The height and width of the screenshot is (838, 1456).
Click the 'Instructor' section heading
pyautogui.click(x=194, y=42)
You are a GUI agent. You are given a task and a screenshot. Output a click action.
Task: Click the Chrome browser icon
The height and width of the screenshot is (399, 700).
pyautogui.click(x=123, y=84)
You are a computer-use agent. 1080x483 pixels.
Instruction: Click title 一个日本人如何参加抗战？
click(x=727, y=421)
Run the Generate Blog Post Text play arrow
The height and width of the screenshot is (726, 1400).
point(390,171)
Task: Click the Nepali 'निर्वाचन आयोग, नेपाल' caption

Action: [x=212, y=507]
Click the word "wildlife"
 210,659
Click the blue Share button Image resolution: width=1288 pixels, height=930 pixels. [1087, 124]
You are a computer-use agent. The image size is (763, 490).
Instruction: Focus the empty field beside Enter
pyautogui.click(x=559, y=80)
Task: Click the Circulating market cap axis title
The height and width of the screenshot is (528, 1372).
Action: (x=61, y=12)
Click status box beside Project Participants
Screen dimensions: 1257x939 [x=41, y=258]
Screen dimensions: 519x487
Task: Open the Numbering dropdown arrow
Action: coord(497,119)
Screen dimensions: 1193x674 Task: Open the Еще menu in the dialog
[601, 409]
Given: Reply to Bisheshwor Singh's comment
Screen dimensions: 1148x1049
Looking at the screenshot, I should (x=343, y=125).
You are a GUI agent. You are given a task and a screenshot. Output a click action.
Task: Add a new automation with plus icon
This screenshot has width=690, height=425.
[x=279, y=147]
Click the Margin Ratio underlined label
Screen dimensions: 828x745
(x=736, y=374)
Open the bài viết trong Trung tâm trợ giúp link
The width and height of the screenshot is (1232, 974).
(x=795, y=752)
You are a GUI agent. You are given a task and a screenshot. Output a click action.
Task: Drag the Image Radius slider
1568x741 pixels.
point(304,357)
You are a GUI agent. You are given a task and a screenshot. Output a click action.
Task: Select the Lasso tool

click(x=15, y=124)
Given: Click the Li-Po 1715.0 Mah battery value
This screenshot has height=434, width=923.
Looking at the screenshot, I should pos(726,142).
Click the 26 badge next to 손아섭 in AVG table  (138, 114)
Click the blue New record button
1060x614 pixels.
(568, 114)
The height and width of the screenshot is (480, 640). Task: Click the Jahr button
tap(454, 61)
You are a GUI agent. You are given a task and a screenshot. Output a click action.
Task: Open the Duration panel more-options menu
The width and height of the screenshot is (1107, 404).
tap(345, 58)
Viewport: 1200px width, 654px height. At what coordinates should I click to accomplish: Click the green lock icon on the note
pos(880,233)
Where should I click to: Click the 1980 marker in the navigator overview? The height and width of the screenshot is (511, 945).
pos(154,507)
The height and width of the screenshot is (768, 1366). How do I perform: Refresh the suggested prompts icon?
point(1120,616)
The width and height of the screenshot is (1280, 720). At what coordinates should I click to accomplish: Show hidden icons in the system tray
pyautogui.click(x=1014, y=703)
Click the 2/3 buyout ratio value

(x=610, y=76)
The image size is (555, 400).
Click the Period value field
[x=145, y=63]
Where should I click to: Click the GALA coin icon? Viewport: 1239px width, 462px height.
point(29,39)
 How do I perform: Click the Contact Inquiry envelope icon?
--*--
(WHAT YOU HAVE TO DO) Everything from the first line of the records through the line holding "You are a computer-use agent. The" is to be transcribed exactly; leave out all other lines.

(PROBLEM SOLUTION)
The height and width of the screenshot is (838, 1456).
Click the 'Instructor' section heading
pyautogui.click(x=194, y=42)
You are a GUI agent. You are given a task and a screenshot. Output a click action.
Task: Click the Chrome browser icon
The height and width of the screenshot is (399, 700).
pyautogui.click(x=123, y=84)
You are a computer-use agent. 1080x483 pixels.
Instruction: Click title 一个日本人如何参加抗战？
click(x=727, y=421)
Run the Generate Blog Post Text play arrow
The height and width of the screenshot is (726, 1400).
point(390,171)
Task: Click the Nepali 'निर्वाचन आयोग, नेपाल' caption

Action: [x=212, y=507]
Click the word "wildlife"
 210,659
Click the blue Share button Image resolution: width=1288 pixels, height=930 pixels. [1087, 124]
You are a computer-use agent. The image size is (763, 490).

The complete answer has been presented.